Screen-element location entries
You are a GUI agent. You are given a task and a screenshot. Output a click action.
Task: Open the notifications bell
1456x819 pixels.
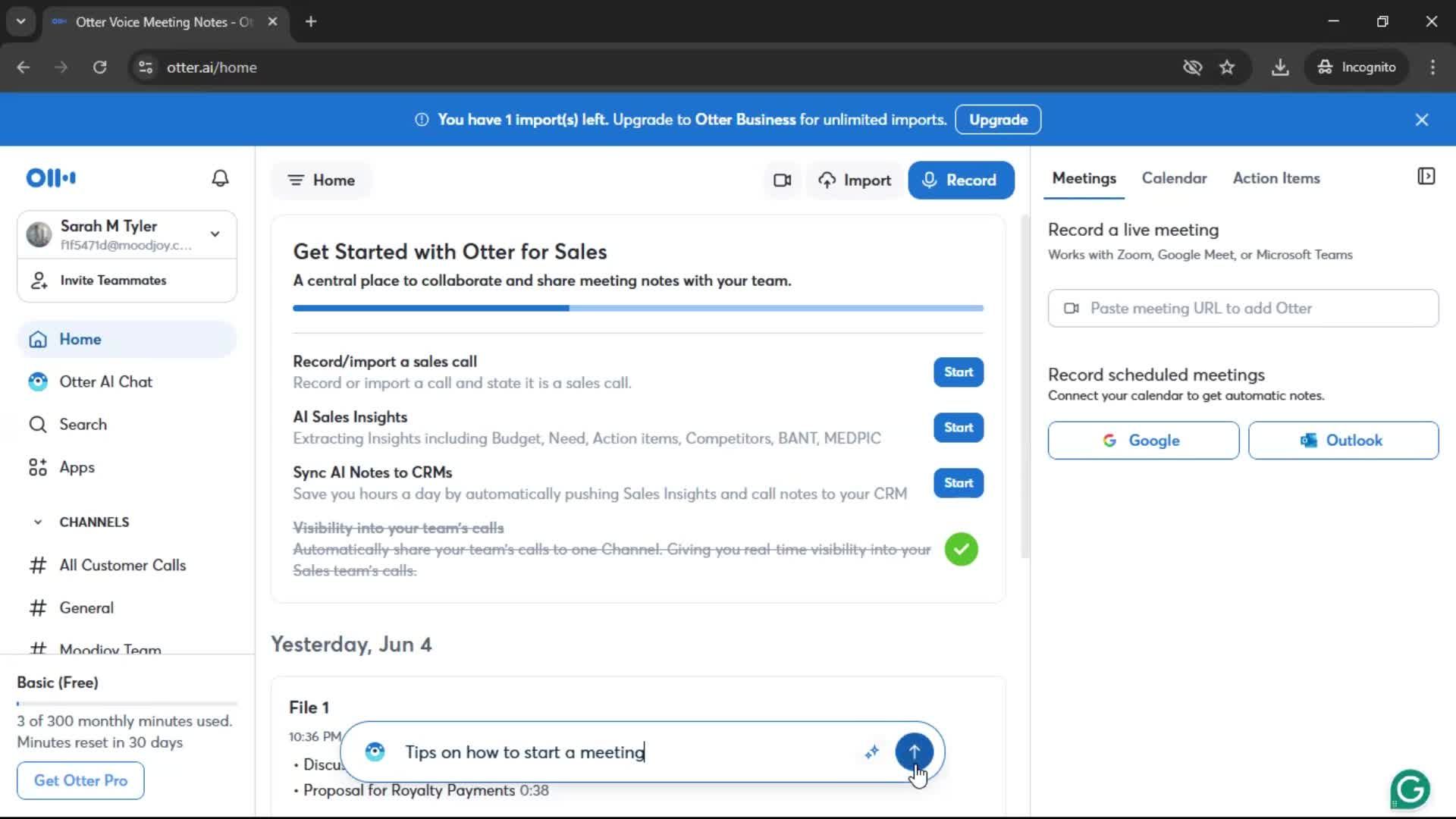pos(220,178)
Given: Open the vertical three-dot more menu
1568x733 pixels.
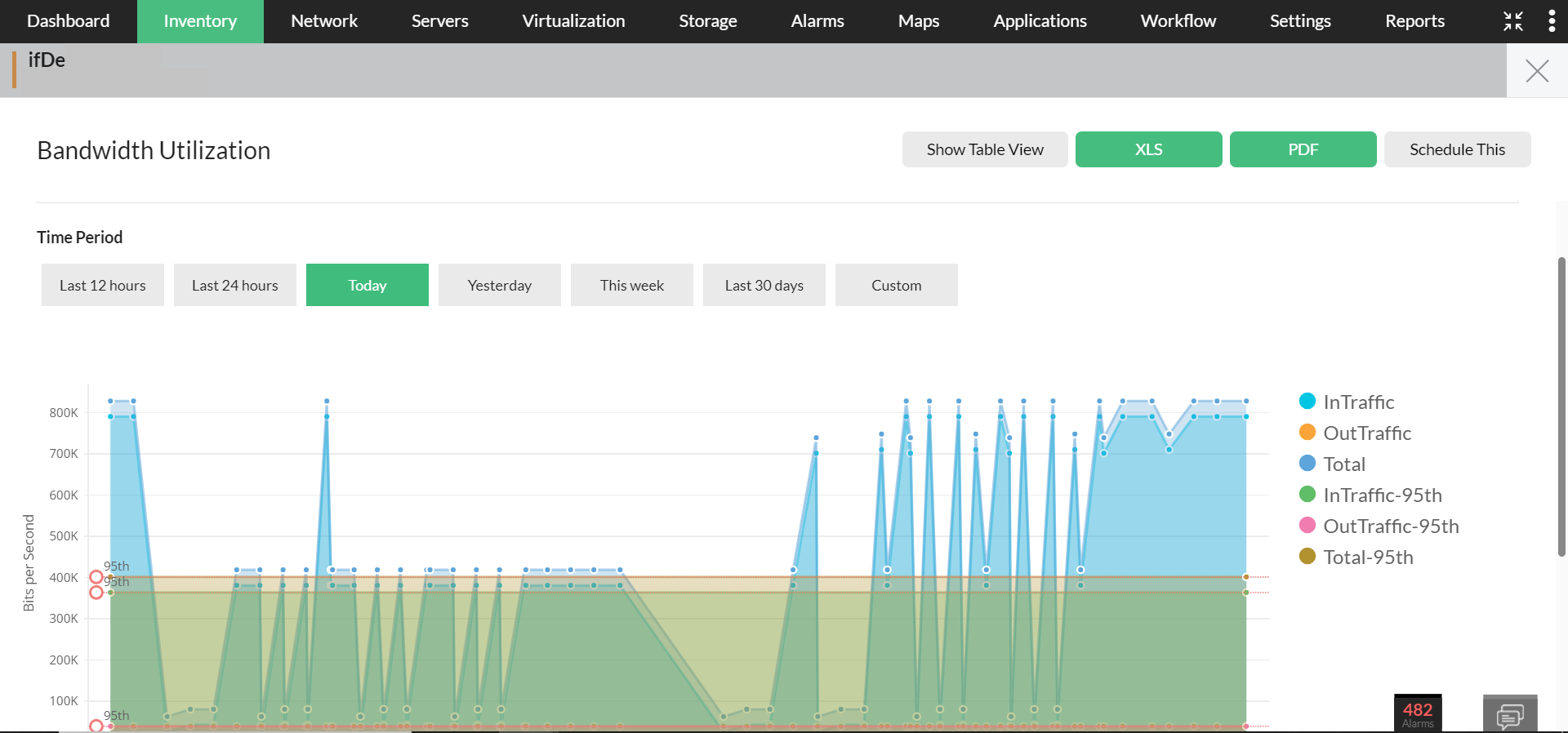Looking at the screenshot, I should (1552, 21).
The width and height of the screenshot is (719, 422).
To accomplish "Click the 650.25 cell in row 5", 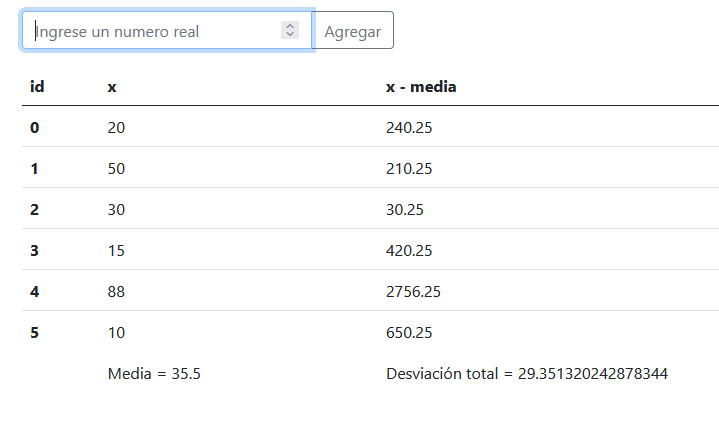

*Work to do*
Rewrite all the entries above, substituting "px" for every "pixels" and changing nothing else. Leave the pictures out.

*Solution for this problem*
You are a GUI agent. You are given a task and a screenshot. Output a click action.
Task: Open the notifications bell
1456x819 px.
pos(220,178)
Given: Open the vertical three-dot more menu
1568x733 px.
Looking at the screenshot, I should (1552, 21).
The width and height of the screenshot is (719, 422).
To accomplish "Click the 650.25 cell in row 5", 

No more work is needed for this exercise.